— Task prompt —
Return every line of the data below verbatim, with nothing added, dropped, or changed.

— Material for this exercise —
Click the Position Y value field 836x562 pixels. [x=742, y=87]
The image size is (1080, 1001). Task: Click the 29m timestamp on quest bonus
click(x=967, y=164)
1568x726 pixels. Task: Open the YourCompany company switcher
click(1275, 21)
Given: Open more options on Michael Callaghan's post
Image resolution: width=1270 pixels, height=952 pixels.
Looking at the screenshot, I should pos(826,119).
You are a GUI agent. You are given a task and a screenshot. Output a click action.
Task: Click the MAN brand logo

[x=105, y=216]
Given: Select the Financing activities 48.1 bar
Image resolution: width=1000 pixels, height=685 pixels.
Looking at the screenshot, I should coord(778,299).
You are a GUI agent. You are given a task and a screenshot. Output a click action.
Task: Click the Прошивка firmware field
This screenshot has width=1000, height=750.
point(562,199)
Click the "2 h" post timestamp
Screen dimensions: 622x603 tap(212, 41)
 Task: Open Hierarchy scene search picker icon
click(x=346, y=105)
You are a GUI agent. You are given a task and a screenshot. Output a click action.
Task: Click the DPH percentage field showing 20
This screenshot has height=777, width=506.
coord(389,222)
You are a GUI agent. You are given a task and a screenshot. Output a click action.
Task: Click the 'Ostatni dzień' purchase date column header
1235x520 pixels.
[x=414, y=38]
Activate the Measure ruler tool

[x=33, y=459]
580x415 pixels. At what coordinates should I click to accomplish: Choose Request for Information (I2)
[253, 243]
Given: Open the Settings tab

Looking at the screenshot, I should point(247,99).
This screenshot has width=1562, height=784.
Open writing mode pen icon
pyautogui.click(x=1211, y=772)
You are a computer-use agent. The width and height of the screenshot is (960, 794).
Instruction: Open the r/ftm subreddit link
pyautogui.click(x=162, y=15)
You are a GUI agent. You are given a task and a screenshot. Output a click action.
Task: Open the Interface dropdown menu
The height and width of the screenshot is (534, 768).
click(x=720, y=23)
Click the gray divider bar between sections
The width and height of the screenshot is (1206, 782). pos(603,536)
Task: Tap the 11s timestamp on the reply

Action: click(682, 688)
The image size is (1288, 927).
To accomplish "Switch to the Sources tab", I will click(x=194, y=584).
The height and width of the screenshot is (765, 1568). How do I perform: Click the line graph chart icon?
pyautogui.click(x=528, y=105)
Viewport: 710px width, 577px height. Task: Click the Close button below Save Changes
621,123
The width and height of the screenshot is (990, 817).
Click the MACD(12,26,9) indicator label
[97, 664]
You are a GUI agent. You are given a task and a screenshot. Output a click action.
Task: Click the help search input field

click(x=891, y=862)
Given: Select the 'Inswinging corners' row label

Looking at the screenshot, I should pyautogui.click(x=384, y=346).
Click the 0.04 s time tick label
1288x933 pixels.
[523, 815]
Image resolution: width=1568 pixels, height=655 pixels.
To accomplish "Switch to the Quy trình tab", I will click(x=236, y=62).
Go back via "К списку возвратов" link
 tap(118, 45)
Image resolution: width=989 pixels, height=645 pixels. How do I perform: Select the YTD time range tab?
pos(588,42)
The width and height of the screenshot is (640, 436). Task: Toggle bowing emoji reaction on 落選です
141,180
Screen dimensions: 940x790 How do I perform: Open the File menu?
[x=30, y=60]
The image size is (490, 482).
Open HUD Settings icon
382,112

— Reply to the task —
Click the Position Y value field 836x562 pixels. [x=742, y=87]
The image size is (1080, 1001). Task: Click the 29m timestamp on quest bonus
click(x=967, y=164)
1568x726 pixels. Task: Open the YourCompany company switcher
click(1275, 21)
Given: Open more options on Michael Callaghan's post
Image resolution: width=1270 pixels, height=952 pixels.
Looking at the screenshot, I should pos(826,119).
You are a GUI agent. You are given a task and a screenshot. Output a click action.
Task: Click the MAN brand logo

[x=105, y=216]
Given: Select the Financing activities 48.1 bar
Image resolution: width=1000 pixels, height=685 pixels.
Looking at the screenshot, I should coord(778,299).
You are a GUI agent. You are given a task and a screenshot. Output a click action.
Task: Click the Прошивка firmware field
This screenshot has width=1000, height=750.
point(562,199)
Click the "2 h" post timestamp
Screen dimensions: 622x603 tap(212, 41)
 Task: Open Hierarchy scene search picker icon
click(x=346, y=105)
You are a GUI agent. You are given a task and a screenshot. Output a click action.
Task: Click the DPH percentage field showing 20
This screenshot has height=777, width=506.
coord(389,222)
You are a GUI agent. You are given a task and a screenshot. Output a click action.
Task: Click the 'Ostatni dzień' purchase date column header
1235x520 pixels.
[x=414, y=38]
Activate the Measure ruler tool

[x=33, y=459]
580x415 pixels. At what coordinates should I click to accomplish: Choose Request for Information (I2)
[253, 243]
Given: Open the Settings tab

Looking at the screenshot, I should point(247,99).
This screenshot has width=1562, height=784.
Open writing mode pen icon
pyautogui.click(x=1211, y=772)
You are a computer-use agent. The width and height of the screenshot is (960, 794).
Instruction: Open the r/ftm subreddit link
pyautogui.click(x=162, y=15)
You are a GUI agent. You are given a task and a screenshot. Output a click action.
Task: Open the Interface dropdown menu
The height and width of the screenshot is (534, 768).
click(x=720, y=23)
Click the gray divider bar between sections
The width and height of the screenshot is (1206, 782). pos(603,536)
Task: Tap the 11s timestamp on the reply

Action: click(682, 688)
The image size is (1288, 927).
To accomplish "Switch to the Sources tab", I will click(x=194, y=584).
The height and width of the screenshot is (765, 1568). How do I perform: Click the line graph chart icon?
pyautogui.click(x=528, y=105)
Viewport: 710px width, 577px height. Task: Click the Close button below Save Changes
621,123
The width and height of the screenshot is (990, 817).
Click the MACD(12,26,9) indicator label
[97, 664]
You are a GUI agent. You are given a task and a screenshot. Output a click action.
Task: Click the help search input field

click(x=891, y=862)
Given: Select the 'Inswinging corners' row label

Looking at the screenshot, I should pyautogui.click(x=384, y=346).
Click the 0.04 s time tick label
1288x933 pixels.
[523, 815]
Image resolution: width=1568 pixels, height=655 pixels.
To accomplish "Switch to the Quy trình tab", I will click(x=236, y=62).
Go back via "К списку возвратов" link
 tap(118, 45)
Image resolution: width=989 pixels, height=645 pixels. How do I perform: Select the YTD time range tab?
pos(588,42)
The width and height of the screenshot is (640, 436). Task: Toggle bowing emoji reaction on 落選です
141,180
Screen dimensions: 940x790 How do I perform: Open the File menu?
[x=30, y=60]
The image size is (490, 482).
Open HUD Settings icon
382,112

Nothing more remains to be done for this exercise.